Walmart hands NY Times' editors their own posteriors
I have never met David Tovar, Walmart’s vice president, corporate communications, but I’d like to shake his hand. In this brilliant response to a column by Timothy Egan of the New York Times, Mr. Tovar puts to shame the editors who worked on the Egan piece, literally taking a red pencil to the piece they deigned to publish, and showing them how to do their jobs.
For example:
As you can suss from this excerpt, the premise of the Egan column is that Starbucks (which dispenses expensive coffee to the type of people who work at the New York Times) is a good company, while Walmart (which offers low prices and improves the standard of living of the lower half of the income distribution) is baaaad. The obvious class bias here is something Mr. Tovar is far too polite to mention, but it is what sticks in my craw even more than the sloppiness with facts that makes the Egan column disgraceful.
The left in the United States, of which the Times is the leading media spokesman, needs villains in order to sell its political program, which, on its own, is unappealing. Witness the Obama re-election campaign, which relied on demonizing Mitt Romney as having magically caused a worker at a company his firm invested in to get cancer. Saul Alinsky, who dedicated his seminal work to Lucifer, taught them to isolate their targets, and they have learned well.

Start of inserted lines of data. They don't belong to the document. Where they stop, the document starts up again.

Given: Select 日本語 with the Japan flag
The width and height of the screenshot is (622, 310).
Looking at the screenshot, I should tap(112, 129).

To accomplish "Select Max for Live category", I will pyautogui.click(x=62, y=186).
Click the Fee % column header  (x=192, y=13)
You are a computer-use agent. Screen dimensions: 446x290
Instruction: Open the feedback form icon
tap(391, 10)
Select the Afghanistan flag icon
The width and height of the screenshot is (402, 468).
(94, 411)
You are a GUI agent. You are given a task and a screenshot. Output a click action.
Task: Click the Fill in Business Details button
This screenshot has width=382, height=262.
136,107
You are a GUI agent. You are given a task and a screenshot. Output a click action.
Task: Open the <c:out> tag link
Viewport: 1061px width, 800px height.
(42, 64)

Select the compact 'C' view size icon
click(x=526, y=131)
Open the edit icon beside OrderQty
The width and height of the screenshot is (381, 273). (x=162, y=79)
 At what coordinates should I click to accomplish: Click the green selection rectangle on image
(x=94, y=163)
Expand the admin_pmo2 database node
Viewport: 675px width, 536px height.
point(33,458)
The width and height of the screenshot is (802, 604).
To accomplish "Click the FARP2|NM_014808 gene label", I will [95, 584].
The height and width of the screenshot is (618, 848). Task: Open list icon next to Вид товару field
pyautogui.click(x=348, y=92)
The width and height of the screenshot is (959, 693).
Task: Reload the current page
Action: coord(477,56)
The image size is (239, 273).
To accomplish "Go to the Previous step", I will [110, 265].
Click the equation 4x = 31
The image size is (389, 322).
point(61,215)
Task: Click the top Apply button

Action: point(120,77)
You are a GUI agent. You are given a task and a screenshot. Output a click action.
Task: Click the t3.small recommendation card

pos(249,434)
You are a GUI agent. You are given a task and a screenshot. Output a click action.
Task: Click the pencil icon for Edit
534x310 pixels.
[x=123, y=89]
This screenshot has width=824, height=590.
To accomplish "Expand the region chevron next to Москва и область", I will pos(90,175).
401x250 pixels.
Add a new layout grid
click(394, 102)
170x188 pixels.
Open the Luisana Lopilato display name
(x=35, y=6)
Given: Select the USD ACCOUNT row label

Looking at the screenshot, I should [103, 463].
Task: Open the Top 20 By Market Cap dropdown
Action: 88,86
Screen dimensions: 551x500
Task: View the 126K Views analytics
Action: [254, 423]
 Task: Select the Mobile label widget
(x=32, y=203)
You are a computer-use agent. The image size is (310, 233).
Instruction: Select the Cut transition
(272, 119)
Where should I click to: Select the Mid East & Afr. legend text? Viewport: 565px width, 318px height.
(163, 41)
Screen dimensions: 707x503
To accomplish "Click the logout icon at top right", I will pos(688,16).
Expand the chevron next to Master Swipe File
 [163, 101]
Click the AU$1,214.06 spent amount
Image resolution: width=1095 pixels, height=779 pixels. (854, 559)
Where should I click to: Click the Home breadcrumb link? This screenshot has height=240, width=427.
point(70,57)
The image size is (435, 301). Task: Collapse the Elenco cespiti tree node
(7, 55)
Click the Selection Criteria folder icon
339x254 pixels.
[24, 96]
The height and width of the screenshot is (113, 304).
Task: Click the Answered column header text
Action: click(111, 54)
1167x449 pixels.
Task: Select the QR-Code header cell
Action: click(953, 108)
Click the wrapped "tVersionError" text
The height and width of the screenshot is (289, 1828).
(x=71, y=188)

Walmart’s greatest sin is its nonunion workforce, of course. But the flexibility and economy that brings the company has enabled it to actually improve the standard of living of its customers, who tend to be of lower income than the liberal elites that disdain the company. While comforting themselves that they argue for the interests of the less advantaged members of society, the New York Times, the unions, and the liberal elites that attack Walmart are trying to raise the costs of the essentials purchased at Walmart by people with little or no margin of discretionary income. These are people who love the working class and welfare recipients in the abstract, but laugh at them in private for their obesity (see: People of Walmart) and failure to understand their “objective” class interests (see: What’s the Matter with Kansas).
The beauty of Mr. Tovar’s effort is that it adopts the methods of editors and turns it against them. It hits them square in their egos, which is where they spend most of their conscious life.